Researchers from North Carolina State Univ. and Johns Hopkins Univ. have found that an increase in the use of wind power generation can make the power grid more fragile and susceptible to disruptions. But the researchers didn’t just identify the problem; they have also devised a technique for coordinating wind power generation and energy storage in order to minimize the potential for such power disruptions.
Typically, the power flowing through the transmission lines of a power grid suffers from small oscillations, or deviations from the norm, after a disturbance. Generally, these oscillations are mitigated by means of controllers inside the power generators. However, if the controls are not strong enough, the oscillations may be sustained, reducing the efficiency of power transfer and posing a threat to the stability of the grid. If not controlled properly, these oscillations can even lead to widespread power outages—such as the 1996 blackout that hit the West Coast of the U.S.
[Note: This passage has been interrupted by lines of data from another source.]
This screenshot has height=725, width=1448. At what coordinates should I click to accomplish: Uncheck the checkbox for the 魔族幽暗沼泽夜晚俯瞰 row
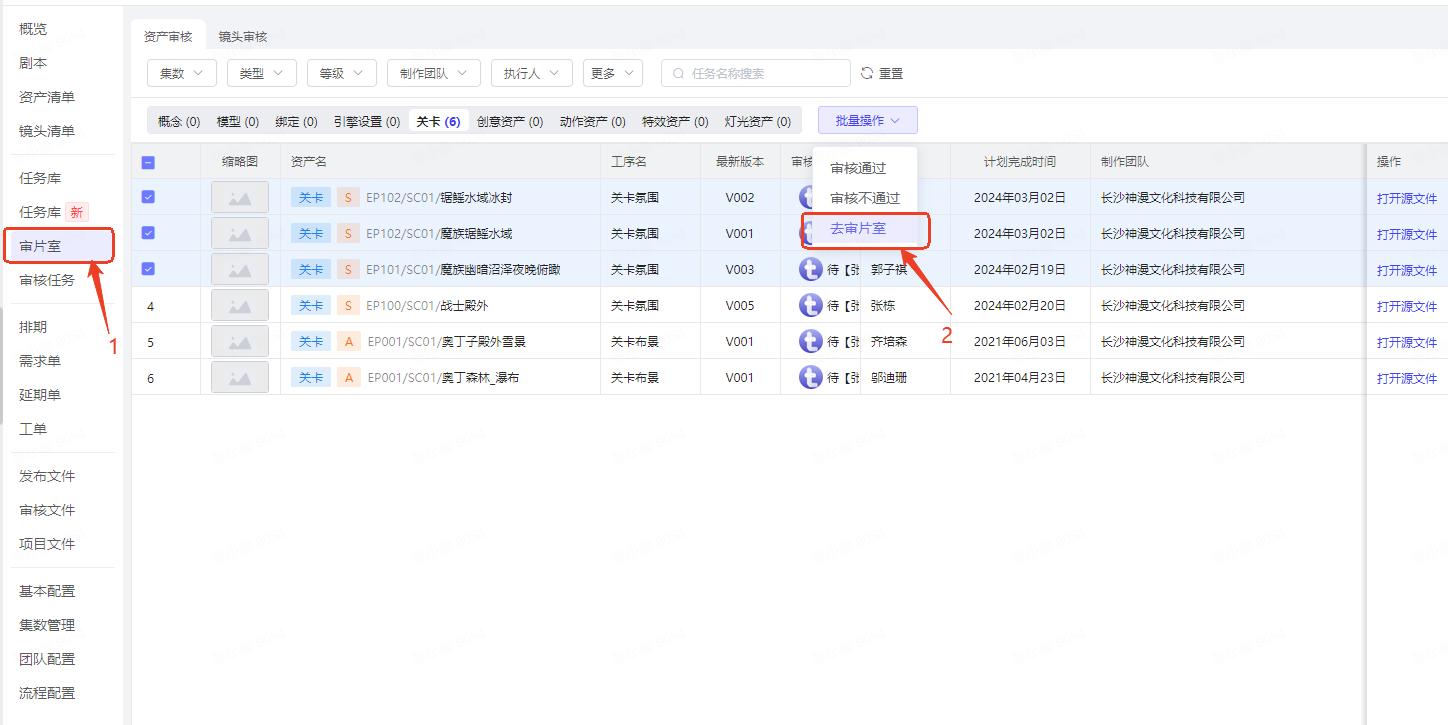click(148, 269)
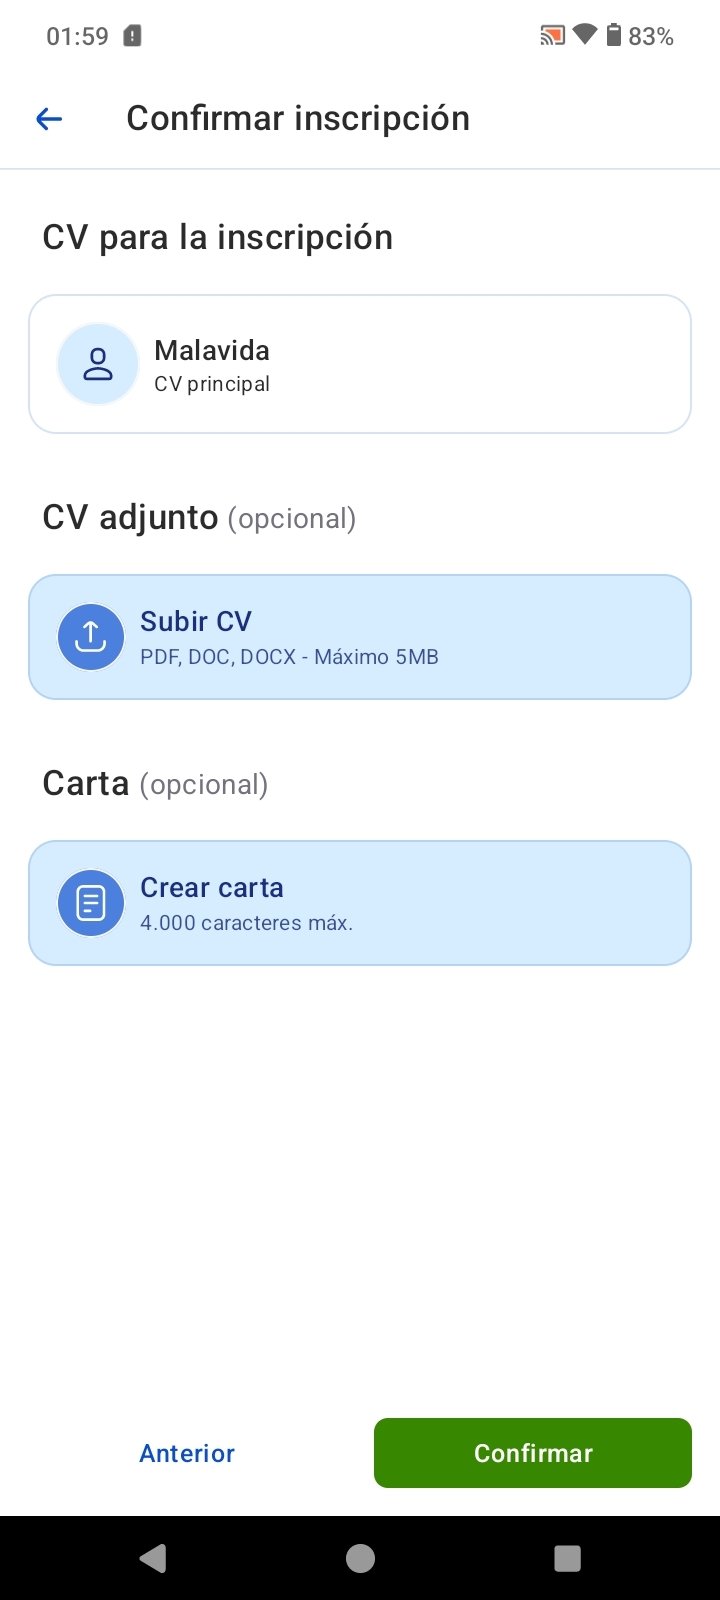720x1600 pixels.
Task: Confirm the job application
Action: pyautogui.click(x=532, y=1452)
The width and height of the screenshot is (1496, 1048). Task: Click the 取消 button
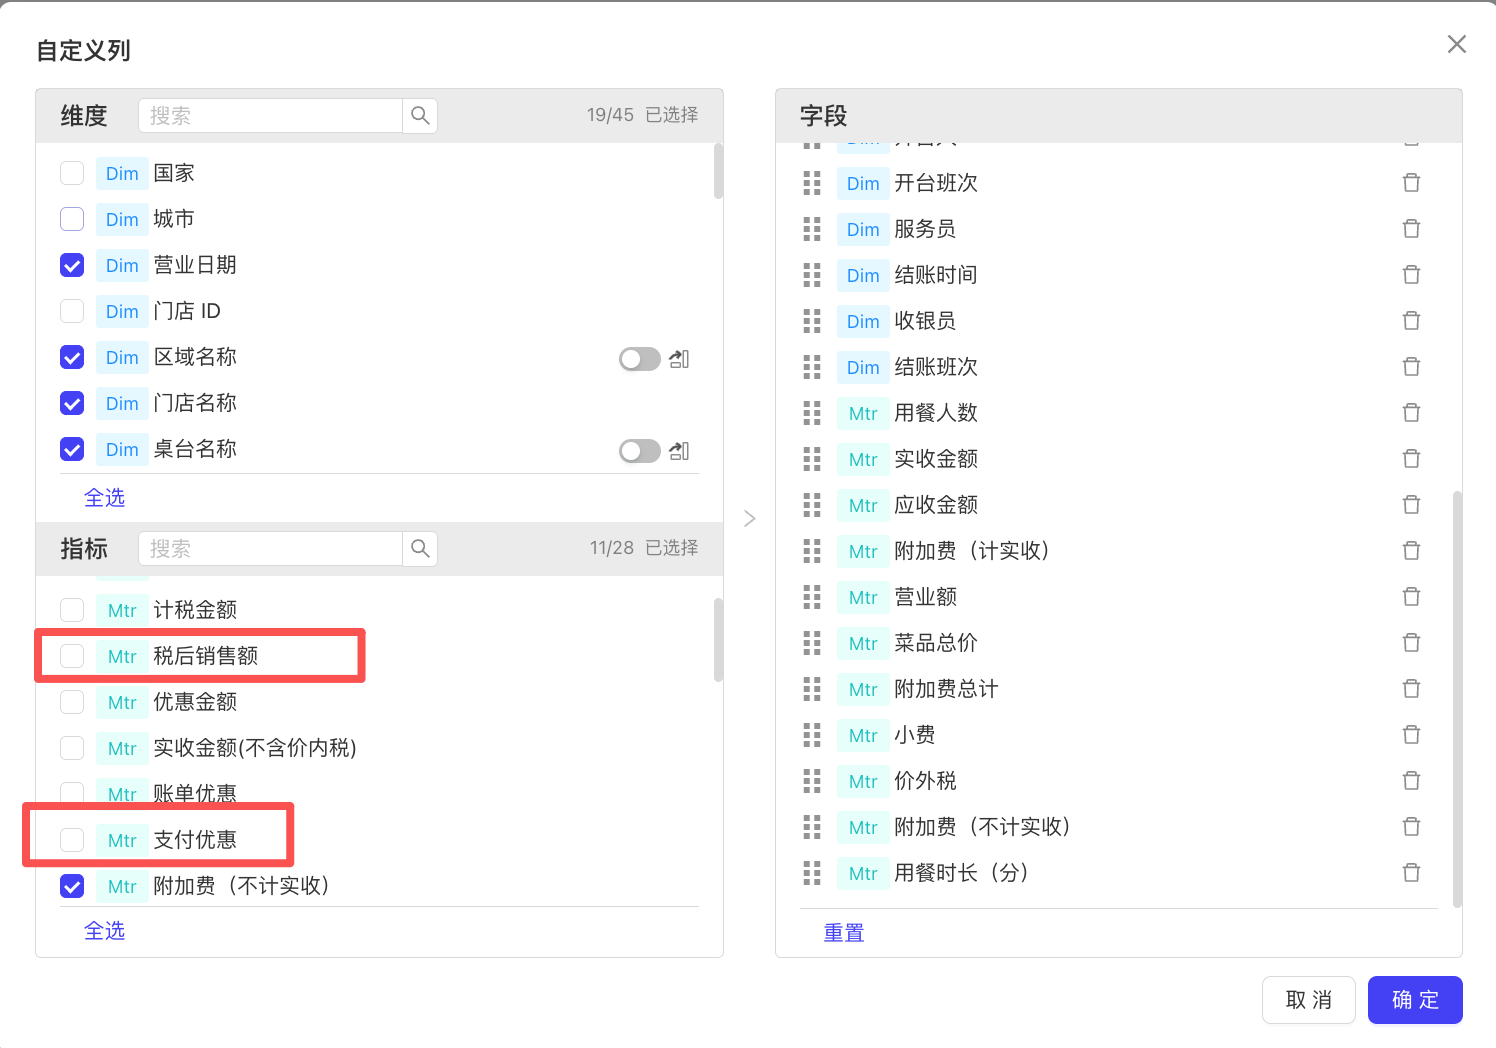coord(1308,1000)
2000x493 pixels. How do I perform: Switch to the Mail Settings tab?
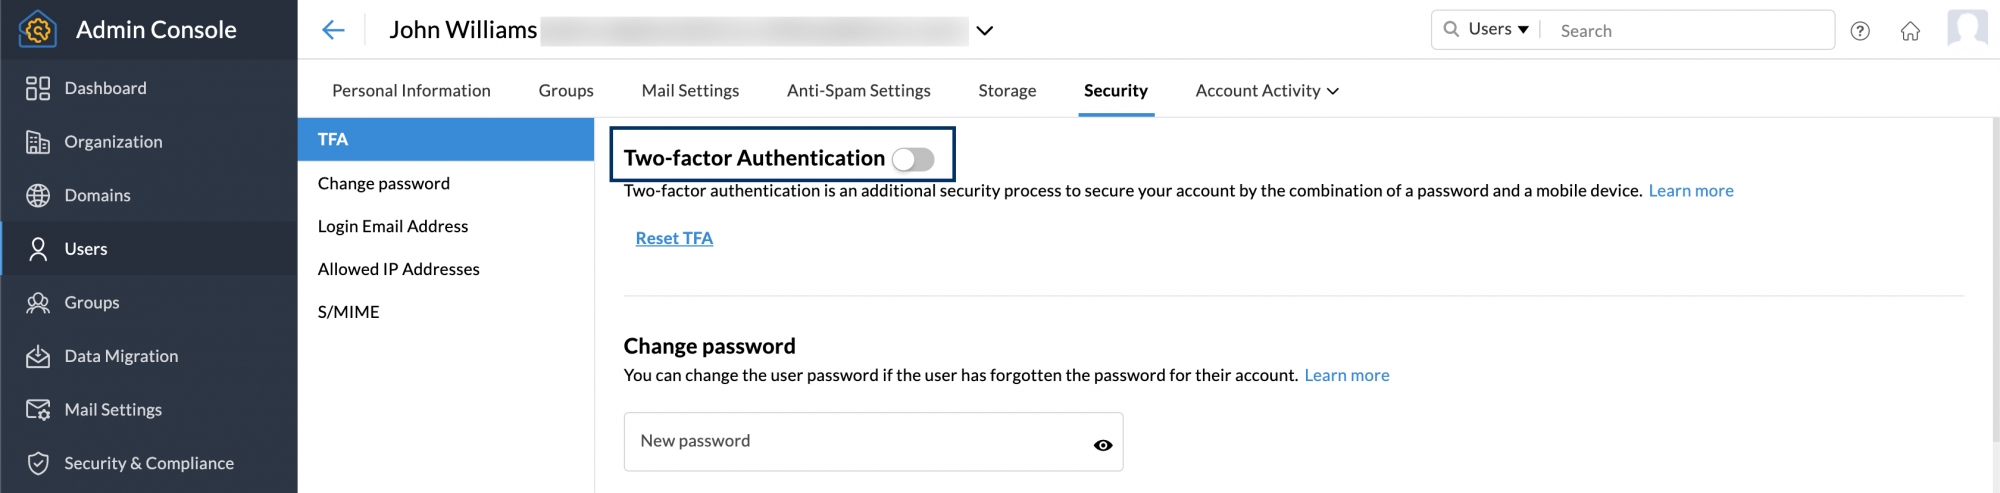click(690, 91)
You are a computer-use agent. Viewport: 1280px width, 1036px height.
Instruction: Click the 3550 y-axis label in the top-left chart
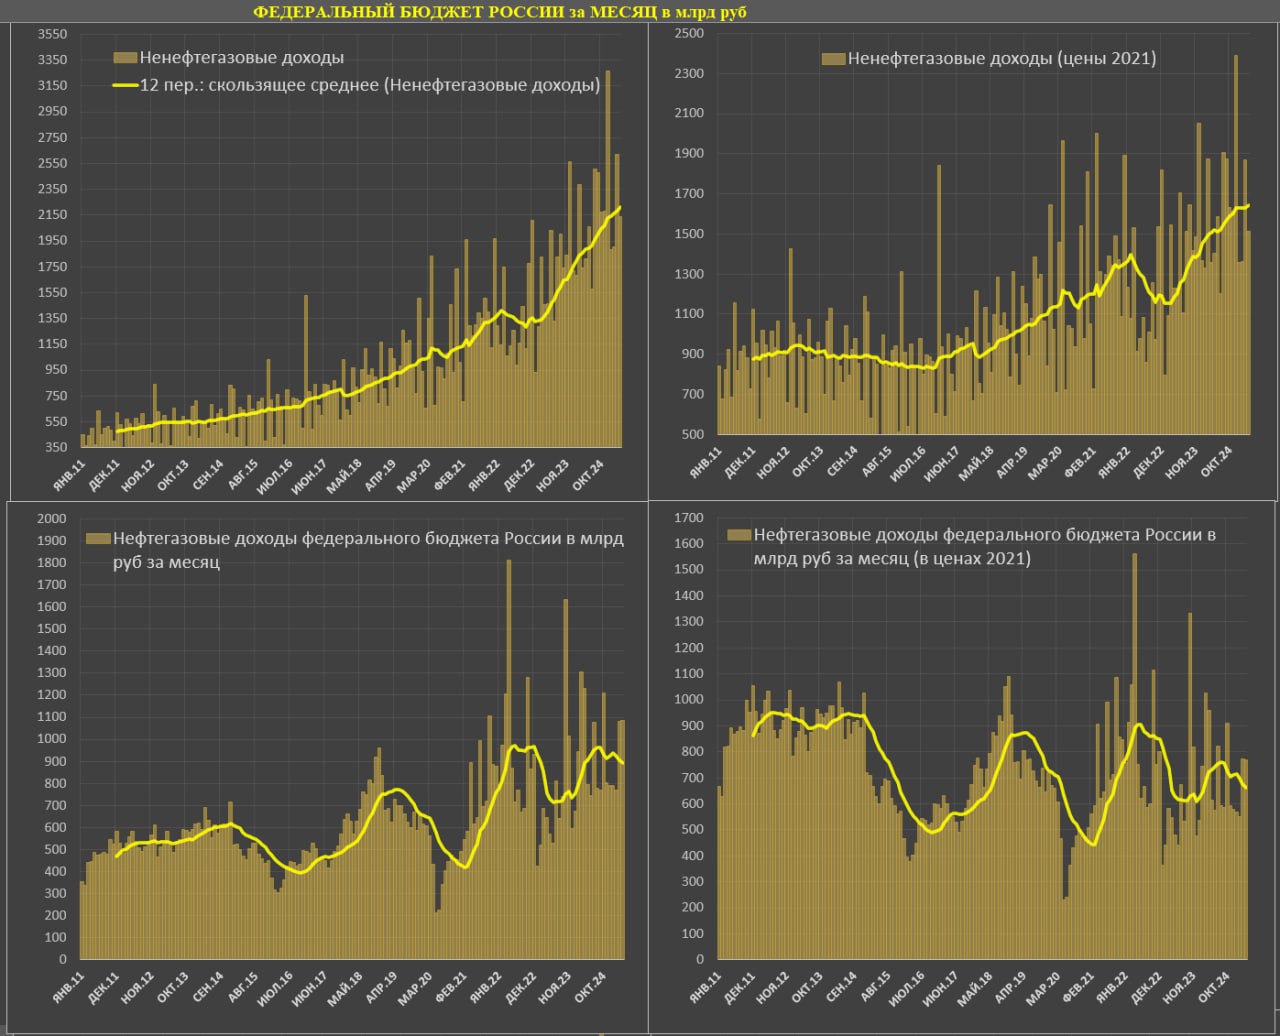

The researchers found that, under certain circumstances, wind power generators can make these oscillations worse. This is because wind farms produce power erratically. After all, the amount of power being produced by wind farms depends on how hard the wind is blowing. Furthermore, the nature of these oscillations strongly depends on where the wind farms are located in the grid.
“To counteract this problem, we have designed a technique that coordinates the activity of controllers inside the wind turbines and battery management systems to even out the flow of power from wind farms into the grid,” says Dr. Aranya Chakrabortty, an asst. prof. of electrical engineering at NC State and senior author of a paper describing the work.
Specifically, the research team developed several algorithms that match control efforts between wind farms and energy storage facilities. If the power output for the wind farm increases, the surplus can be siphoned off to charge batteries at the storage facility, instead of being dumped directly onto the power grid. Similarly, if the power output at a wind farm declines, the batteries can compensate for the loss and provide power to the grid.
“By matching the behavior of the two controllers, we can produce the desired damping effect on the power flow and restore stable grid behavior,” Chakrabortty says.
This issue is particularly important because wind energy is one of the fastest growing sources of renewable energy. In the U.S., the rapid increase in wind farm installations is being accelerated by government mandates and the goal of providing 20% of the nation’s power needs through wind power by 2020.
The paper appears online in IEEE Transactions on Power Systems.